Avez vous vu la photo de drône(SDIS 77) des feux d’Apremont? Cette photo a été prise dans la nuit du 9 Juillet. Les différents articles de presse qui sont sortis mentionnent différentes dates de départ de feu (9, 10 ou même 11 Juillet) alors qu’à ce jour, ni la date, ni les origines des deux feux, ne sont connus et communiqués….d’autant plus que si l’origine humaine est confirmée, il s’agira bien d’une enquête criminelle.
Il y a trois choses factuelles intéressantes à partager avec celles et ceux qui veulent comprendre la dynamique des feux spécifiques à Fontainebleau.
La première est que le Jeudi 9 Juillet à 10h, j’étais avec mon club et les enfants des stages “Ecole de la forêt” à la Taverne des Brigands, et à midi, nous et 50 enfants d’un centre de loisirs traversions la caverne des brigands, à quelques mètres des deux foyers. A 13h30 quand nous sommes redescendus, des camions pompiers commençaient à arriver, mais personne n’est venu nous interroger! Et bien oui, les professionnels du SDIS et ceux de l’ONF, savent, comme moi -exONF-qu’avant que des flammes apparaissent sur ce sol sableux, il peut s’écouler 2 à 5 jours. Donc il y a de grandes chances pour que ces deux feux aient démarré pendant le week end, période propice au bivouac illégaux.
La seconde chose que je sais c’est qu’il y a plusieurs années, quand je travaillais à l’ONF, il y a eu un feu où la fumée est apparue le mercredi matin, et qui a demandé 7 jours de mobilisation. Ce feu avait commencé par un feu de bivouac mal éteint un samedi soir.
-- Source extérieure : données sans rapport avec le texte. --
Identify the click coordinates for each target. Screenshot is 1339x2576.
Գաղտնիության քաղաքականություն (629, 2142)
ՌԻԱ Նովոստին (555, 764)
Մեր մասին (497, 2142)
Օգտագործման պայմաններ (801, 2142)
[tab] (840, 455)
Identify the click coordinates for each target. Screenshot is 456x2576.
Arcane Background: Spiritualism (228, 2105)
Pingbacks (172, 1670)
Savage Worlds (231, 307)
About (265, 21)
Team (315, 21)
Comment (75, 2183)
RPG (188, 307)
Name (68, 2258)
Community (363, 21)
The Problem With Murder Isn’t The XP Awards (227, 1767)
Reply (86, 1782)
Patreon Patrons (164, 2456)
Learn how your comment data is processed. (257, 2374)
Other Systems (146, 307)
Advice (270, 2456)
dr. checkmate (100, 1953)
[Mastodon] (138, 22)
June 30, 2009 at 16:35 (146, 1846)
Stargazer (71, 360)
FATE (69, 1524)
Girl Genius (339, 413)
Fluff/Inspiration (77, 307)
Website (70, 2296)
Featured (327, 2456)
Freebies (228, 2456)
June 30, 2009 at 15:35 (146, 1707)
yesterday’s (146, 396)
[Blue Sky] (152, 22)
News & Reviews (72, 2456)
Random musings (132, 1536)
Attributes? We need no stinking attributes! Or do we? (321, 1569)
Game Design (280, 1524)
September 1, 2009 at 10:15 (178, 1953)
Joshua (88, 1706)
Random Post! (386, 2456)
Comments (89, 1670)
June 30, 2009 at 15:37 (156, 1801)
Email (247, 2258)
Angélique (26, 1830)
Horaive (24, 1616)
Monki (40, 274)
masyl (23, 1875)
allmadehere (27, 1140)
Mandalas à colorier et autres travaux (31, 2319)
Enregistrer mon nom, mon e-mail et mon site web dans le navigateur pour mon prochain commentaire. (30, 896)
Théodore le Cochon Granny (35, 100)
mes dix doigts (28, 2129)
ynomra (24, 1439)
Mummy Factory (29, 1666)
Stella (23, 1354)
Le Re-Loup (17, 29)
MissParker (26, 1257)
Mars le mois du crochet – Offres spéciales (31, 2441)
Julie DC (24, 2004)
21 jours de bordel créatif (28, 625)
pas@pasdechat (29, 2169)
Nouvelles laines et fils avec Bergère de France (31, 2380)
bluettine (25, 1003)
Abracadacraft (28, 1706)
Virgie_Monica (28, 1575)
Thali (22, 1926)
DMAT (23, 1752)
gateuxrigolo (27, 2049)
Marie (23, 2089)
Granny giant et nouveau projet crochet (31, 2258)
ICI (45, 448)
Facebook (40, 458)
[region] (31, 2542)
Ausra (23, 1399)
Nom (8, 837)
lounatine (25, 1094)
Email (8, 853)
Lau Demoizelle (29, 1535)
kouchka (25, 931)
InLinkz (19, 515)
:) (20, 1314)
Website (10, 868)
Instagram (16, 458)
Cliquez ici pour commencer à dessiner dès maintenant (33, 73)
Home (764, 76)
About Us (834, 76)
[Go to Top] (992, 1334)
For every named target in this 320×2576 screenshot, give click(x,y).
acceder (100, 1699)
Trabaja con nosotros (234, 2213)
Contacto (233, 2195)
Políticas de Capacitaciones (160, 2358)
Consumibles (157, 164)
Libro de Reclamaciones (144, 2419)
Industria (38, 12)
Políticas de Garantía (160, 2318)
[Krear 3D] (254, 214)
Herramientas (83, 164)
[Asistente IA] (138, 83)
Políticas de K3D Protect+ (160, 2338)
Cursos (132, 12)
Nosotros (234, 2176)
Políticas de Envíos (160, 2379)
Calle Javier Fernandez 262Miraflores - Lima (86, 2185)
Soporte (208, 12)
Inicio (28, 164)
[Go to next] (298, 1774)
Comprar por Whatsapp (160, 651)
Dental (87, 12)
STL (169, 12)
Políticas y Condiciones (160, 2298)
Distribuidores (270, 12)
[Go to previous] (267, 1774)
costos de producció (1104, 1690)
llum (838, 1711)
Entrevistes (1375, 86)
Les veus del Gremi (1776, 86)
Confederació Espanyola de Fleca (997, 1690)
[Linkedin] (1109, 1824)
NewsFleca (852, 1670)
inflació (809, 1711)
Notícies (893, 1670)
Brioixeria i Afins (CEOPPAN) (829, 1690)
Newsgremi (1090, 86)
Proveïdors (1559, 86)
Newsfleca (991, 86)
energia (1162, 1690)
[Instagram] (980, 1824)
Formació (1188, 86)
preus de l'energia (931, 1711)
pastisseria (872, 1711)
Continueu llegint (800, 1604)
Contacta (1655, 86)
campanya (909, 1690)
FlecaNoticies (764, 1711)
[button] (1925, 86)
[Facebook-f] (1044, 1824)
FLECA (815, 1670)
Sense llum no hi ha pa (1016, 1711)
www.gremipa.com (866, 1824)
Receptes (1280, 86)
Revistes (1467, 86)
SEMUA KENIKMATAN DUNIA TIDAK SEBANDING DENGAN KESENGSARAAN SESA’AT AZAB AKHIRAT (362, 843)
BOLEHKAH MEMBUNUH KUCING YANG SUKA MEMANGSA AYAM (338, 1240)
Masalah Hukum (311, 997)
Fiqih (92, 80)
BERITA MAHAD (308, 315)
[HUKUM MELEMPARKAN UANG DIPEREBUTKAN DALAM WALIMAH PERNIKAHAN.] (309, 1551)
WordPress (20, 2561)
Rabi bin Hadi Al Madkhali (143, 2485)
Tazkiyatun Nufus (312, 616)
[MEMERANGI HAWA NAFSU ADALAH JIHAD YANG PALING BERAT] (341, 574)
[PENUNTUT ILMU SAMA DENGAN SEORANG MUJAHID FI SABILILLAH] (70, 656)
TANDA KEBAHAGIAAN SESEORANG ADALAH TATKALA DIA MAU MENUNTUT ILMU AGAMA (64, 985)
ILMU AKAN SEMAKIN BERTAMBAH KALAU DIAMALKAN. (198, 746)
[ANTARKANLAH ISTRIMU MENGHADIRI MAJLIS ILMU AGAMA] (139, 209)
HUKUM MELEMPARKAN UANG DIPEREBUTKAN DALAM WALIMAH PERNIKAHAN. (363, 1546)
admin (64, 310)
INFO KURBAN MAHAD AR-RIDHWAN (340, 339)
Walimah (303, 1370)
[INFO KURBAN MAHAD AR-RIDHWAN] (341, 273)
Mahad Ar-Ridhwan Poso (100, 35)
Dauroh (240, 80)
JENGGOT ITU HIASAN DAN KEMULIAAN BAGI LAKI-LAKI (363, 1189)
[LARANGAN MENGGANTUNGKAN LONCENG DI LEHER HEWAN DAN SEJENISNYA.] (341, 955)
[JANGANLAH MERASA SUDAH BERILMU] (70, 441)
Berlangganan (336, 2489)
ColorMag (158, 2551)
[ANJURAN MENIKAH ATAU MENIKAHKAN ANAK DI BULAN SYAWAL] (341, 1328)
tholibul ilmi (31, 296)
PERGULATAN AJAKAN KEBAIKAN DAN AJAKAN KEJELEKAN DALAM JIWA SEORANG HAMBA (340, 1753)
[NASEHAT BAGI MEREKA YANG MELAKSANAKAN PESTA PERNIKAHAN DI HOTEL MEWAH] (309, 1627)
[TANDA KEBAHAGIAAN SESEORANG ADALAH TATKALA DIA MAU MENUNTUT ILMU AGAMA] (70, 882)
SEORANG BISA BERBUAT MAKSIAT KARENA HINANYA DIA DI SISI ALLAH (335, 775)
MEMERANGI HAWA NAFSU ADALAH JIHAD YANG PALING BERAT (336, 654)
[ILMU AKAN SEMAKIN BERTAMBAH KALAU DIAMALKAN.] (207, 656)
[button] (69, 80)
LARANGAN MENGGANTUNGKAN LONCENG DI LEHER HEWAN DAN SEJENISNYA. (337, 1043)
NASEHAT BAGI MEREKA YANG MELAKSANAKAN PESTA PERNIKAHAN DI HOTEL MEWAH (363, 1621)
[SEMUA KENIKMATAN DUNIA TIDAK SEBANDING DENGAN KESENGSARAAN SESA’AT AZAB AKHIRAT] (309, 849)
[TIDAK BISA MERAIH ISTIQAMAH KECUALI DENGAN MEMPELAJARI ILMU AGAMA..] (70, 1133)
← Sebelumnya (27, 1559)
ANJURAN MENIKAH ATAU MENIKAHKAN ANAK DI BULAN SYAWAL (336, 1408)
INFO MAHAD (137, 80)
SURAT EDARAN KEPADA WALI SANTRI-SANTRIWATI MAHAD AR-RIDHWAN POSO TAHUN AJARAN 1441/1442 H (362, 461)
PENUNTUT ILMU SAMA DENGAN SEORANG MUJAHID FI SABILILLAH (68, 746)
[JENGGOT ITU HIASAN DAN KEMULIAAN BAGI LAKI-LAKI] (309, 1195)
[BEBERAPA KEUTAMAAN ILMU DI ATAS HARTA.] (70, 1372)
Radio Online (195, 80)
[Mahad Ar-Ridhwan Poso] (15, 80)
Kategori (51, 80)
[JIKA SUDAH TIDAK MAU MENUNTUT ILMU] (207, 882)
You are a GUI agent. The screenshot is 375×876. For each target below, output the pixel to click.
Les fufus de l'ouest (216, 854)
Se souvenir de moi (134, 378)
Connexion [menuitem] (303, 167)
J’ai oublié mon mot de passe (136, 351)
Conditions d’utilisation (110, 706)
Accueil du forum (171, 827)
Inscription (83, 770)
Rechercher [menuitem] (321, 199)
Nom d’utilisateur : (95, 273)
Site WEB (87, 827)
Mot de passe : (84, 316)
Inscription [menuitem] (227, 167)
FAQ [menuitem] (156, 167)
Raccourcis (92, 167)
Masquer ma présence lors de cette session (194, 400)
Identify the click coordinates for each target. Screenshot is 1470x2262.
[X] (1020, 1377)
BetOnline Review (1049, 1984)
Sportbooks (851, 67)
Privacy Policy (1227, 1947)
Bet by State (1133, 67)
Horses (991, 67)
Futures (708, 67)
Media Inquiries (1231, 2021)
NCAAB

La troisième chose que je sais, c’est que le sol est fait de sable, donc de silice, qui conduit très très bien la chaleur, bien plus qu’un sol calcaire ou argileux. Et alors? Alors, un petit feu de bivouac mal éteint, ou apparemment éteint le samedi soir peut entrainer une “conduction” de chaleur vers des “poches” de matière sèches (feuilles, épines, brindilles) qui se consument, augmentent la chaleur, jusqu’à arriver sur une zone plus importante de végétation sèche. Ces feux couvants peuvent donc partir, en période de sécheresse, de pas grand chose, mais sont très difficile à maitriser, car ils ne se répandent pas de manière visible et se propagent dans des zones de chaos rocheux ou comprendre la structure du sol et la dynamique de conduction du feu est complexe, et l’intervention pédestre encore plus difficile.
Et alors! il ne faut pas de mégots, pas de feu de camp, pas laisser trainer de “verre” qui concentre la chaleur, il faut prendre très au sérieux chaque promeneur mal informé, chaque fumeur mal informé, chaque bivouaqueur mal informé. Il faut comprendre que si ces feux se propagent doucement et sont coupés par les routes, ils ne sont pas du tout facile à éteindre et demandent beaucoup de moyens humains, beaucoup de réserves en eau, beaucoup de surveillance.
Quant à la surveillance, l’ONF est équipée de drones thermiques à détection infrarouge, et les vieux pylônes sont équipés de détecteurs de fumée. La forêt possède aussi plusieurs citernes réservoirs d’eau pour faciliter l’intervention des pompiers…. mais la canicule actuelle engendre une sécheresse forte en période de grande fréqeuntation, pouvant mettre le système à rude épreuve.
nb: si vous êtes allés faire des brochettes à la mare aux biches pour sortir votre projet, les conséquences seront plus fortes que vous ne pourrez l’assumer….pour ce qui se passe actuellement au Bois Rond, la noirceur des fumées semblent indiquer un autre type de feu encore plus inquiétant, avec soit un bivouac (grotte) qui aurait précédé l’interdiction de fréquentation de la forêt, ou une volonté de démarrer un feu.
Prenez soin de vous, de vos proches et de la biodiversité qui soufre de cette canicule.